Leonard and Hungry Paul Posts

“Leonard and Hungry Paul” by Ronan Hession

This is an utterly charming, sweet, heartwarming novel about two shy men — Leonard and Hungry Paul. Why he is called “Hungry” is never explained. Both are single and both continue to inhabit their parents home — a deed that in itself is unusual for adult men. Leonard ghostwrites children’s encyclopaedias and genuinely loves his work as these kinds of books gave him joy in his childhood. He is passionate about his writing and factchecking. Whereas Hungry Paul likes to be mostly at home with his parents and sometimes is called in to help with the local postoffice. Leonard has recently lost his mother and misses her but continues to meet Hungry Paul regularly. The friends meet in peaceful silence and are happy to have meandering conversations while playing board games. There is a gentleness to the story which seems to reflect the slow, ordinariness of their lives. But it does not rankle anyone, least of all the characters themselves. They are at peace being who they are. A sentiment that Leonard shares when wooing his soon-to-be girlfriend Shelley. He reminds her that anyone can say beautiful things at any point but that is not real and does not prove anything. Most importantly he says, “I am not scared to be myself.”

This novel is full of lovely insights about character and of course creating books, such as:

Encyclopaedias were books you were meant to immerse yourself in. They created their own worlds with magical pairings of writers and illustrators, using short exciting prose with memorable tableaux, drawn in a way that was meant to look lifelike but not so detailed that a young seven-year-old couldn’t attempt to copy the picture themselves. Yes, they were factual books, but they weren’t just books of facts. They were storytelling books that used the world around us merely as a starting point, as kindling for a child’s imagination.

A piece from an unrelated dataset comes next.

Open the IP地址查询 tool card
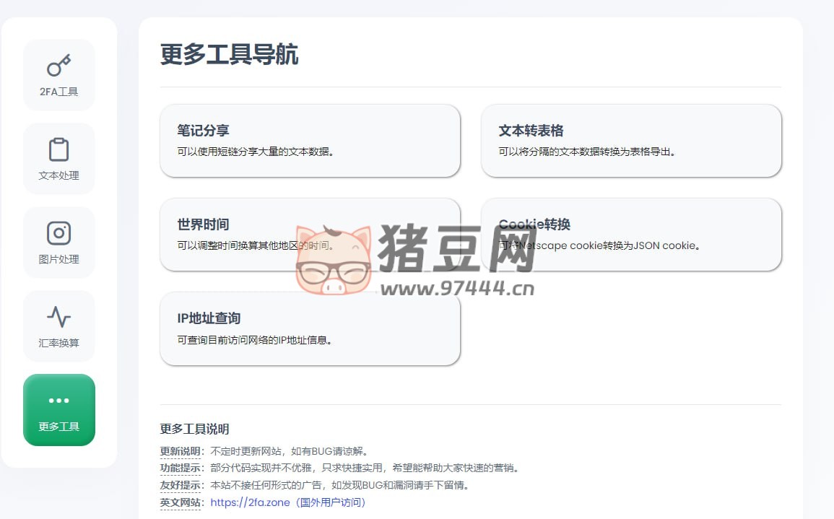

He had always pictured the author and illustrator as intrepid, inseparable friends who wrote the books about facts they had discovered themselves. The books were written and illustrated with such a personal touch that it was hard to imagine that the people involved had not actually seen all the animals and shared campfires with all the tribes in the pictures. As a child, they showed him what life could be like: an adventure undertaken in the name of curiosity alone. He had resolved to do everything in those books: climb Mount Everest, swim in a shark cage, walk on a tightrope over Niagara Falls, and pull himself out of quicksand.

( pp. 63-64)

Leonard and Hungry Paul by Ronan Hession is a sleeper hit for Bluemoose Books— it is the perfect healing read during the pandemic. It has generated a lot of chatter on social media with everyone who has read it, recommending it to others, creating the best kind of buzz: word-of-mouth publicity. No wonder it has been selected as the 2021 One Dublin One Book choice in April!